Rewrite the lines from the line with "Given: Uncheck the FE-INST-0001 row checkbox" up to and including the line with "click(x=107, y=541)", updating "engagement score" to "satisfaction score" and leaving everything else unchanged.

(Some records)
┌──
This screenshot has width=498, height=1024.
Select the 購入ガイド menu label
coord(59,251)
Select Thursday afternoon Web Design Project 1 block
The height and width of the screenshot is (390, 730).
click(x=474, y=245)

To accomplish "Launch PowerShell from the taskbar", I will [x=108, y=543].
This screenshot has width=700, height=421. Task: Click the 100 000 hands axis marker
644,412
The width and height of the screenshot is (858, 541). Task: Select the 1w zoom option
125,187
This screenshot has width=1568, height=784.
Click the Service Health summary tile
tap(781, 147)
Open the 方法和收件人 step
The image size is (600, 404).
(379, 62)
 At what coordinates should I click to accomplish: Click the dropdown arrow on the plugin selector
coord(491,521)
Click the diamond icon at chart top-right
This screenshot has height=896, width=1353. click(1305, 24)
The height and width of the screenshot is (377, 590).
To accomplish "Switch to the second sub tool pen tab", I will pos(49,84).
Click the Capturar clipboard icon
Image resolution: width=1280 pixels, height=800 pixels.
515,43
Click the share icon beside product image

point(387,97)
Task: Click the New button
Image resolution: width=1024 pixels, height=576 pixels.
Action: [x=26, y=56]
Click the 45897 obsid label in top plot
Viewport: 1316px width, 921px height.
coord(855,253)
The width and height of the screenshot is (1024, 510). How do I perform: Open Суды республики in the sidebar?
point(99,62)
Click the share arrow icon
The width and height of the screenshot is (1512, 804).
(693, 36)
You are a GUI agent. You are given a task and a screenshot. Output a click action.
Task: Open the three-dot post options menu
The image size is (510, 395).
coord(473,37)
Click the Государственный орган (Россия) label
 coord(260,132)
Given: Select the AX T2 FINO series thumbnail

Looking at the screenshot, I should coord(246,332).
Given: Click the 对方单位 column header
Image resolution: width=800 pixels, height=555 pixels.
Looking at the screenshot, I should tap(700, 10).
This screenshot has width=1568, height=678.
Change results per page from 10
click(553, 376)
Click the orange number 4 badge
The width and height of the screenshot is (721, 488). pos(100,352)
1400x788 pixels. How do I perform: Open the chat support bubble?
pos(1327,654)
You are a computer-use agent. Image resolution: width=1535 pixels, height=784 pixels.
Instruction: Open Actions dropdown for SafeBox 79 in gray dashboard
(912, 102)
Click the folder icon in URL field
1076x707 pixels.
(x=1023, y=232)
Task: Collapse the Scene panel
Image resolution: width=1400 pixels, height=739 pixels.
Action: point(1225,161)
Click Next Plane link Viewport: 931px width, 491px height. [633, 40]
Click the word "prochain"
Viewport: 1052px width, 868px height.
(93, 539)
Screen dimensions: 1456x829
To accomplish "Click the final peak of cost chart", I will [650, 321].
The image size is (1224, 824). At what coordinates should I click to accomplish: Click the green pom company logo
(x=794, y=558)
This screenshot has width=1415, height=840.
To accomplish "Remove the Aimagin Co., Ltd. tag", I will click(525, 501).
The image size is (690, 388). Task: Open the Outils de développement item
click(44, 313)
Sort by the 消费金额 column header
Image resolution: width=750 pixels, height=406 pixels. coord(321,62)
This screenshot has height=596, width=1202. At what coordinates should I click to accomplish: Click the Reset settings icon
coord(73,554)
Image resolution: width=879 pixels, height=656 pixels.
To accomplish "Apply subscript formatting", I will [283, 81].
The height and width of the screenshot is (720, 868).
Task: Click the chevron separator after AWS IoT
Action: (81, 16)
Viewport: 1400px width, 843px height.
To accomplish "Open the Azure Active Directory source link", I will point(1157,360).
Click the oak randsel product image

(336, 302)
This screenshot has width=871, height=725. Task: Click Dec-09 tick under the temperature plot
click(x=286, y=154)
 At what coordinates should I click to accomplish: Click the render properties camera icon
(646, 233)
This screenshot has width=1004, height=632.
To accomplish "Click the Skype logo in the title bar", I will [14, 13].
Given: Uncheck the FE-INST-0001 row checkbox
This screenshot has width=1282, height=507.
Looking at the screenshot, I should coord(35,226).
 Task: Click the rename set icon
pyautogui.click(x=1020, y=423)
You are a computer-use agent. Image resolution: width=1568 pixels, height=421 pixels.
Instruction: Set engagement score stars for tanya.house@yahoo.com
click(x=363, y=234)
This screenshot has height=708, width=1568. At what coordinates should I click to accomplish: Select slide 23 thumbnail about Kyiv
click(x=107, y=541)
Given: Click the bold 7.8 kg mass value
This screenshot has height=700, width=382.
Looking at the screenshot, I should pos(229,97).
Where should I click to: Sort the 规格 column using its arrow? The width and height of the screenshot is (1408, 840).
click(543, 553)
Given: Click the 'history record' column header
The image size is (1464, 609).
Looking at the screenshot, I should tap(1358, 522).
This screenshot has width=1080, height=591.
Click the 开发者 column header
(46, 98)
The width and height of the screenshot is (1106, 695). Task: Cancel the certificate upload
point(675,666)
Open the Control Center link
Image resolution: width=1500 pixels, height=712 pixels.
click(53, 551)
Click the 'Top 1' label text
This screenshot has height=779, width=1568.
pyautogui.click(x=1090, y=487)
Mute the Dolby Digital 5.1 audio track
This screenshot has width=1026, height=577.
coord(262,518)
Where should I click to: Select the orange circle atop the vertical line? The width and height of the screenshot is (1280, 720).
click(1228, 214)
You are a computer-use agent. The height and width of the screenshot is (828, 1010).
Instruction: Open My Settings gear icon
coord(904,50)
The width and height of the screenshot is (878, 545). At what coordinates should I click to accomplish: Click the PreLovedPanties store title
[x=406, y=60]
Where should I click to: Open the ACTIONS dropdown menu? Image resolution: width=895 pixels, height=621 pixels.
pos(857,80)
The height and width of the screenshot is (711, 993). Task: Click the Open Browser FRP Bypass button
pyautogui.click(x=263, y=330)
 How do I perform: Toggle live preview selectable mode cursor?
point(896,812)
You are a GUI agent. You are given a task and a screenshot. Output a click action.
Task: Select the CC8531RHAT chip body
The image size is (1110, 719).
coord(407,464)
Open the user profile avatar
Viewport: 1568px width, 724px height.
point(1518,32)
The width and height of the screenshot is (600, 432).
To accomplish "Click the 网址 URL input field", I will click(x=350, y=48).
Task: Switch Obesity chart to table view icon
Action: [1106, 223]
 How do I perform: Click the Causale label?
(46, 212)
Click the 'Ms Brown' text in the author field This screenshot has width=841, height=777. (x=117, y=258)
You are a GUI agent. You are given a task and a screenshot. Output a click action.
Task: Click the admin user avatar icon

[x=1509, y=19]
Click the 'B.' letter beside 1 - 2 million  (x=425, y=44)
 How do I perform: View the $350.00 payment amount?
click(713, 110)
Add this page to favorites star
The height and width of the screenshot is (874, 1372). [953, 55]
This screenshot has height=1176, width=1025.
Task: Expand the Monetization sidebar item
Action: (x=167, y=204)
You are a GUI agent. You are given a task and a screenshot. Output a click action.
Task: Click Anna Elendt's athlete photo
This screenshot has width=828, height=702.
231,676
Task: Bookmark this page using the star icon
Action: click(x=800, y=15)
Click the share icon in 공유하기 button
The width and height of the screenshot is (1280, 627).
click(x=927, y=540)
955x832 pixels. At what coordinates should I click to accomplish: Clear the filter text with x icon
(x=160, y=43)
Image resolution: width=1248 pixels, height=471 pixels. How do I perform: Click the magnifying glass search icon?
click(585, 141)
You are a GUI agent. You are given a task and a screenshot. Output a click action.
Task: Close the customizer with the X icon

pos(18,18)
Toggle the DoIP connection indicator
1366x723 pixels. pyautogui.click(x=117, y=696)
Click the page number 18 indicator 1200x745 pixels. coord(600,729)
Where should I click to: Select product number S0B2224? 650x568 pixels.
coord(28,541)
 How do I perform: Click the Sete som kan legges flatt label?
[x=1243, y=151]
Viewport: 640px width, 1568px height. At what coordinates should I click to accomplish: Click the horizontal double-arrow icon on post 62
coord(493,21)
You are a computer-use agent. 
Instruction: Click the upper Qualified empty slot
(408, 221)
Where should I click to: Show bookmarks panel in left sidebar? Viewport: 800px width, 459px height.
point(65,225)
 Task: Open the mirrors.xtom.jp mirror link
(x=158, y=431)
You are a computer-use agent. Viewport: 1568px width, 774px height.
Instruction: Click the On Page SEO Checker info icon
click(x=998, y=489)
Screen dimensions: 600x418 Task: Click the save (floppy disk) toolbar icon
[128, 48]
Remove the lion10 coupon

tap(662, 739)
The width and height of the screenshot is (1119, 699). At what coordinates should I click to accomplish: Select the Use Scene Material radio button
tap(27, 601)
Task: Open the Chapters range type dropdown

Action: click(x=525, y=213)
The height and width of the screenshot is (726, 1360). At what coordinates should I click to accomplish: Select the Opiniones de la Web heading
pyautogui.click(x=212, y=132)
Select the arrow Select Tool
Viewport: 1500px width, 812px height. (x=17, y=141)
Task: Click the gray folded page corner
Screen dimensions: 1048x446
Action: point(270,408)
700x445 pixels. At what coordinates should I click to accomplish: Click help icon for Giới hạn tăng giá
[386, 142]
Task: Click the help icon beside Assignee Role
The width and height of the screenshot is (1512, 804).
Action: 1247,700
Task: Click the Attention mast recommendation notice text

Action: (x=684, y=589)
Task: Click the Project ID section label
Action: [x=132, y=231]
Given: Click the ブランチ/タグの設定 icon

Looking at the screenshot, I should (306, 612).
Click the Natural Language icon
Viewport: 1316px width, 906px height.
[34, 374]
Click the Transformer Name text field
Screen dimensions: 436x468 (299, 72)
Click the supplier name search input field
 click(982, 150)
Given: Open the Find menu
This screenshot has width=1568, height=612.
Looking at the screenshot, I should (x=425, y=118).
└──
Response for this exercise
Given: Uncheck the FE-INST-0001 row checkbox
This screenshot has width=1282, height=507.
Looking at the screenshot, I should coord(35,226).
 Task: Click the rename set icon
pyautogui.click(x=1020, y=423)
You are a computer-use agent. Image resolution: width=1568 pixels, height=421 pixels.
Instruction: Set satisfaction score stars for tanya.house@yahoo.com
click(x=363, y=234)
This screenshot has height=708, width=1568. At what coordinates should I click to accomplish: Select slide 23 thumbnail about Kyiv
click(x=107, y=541)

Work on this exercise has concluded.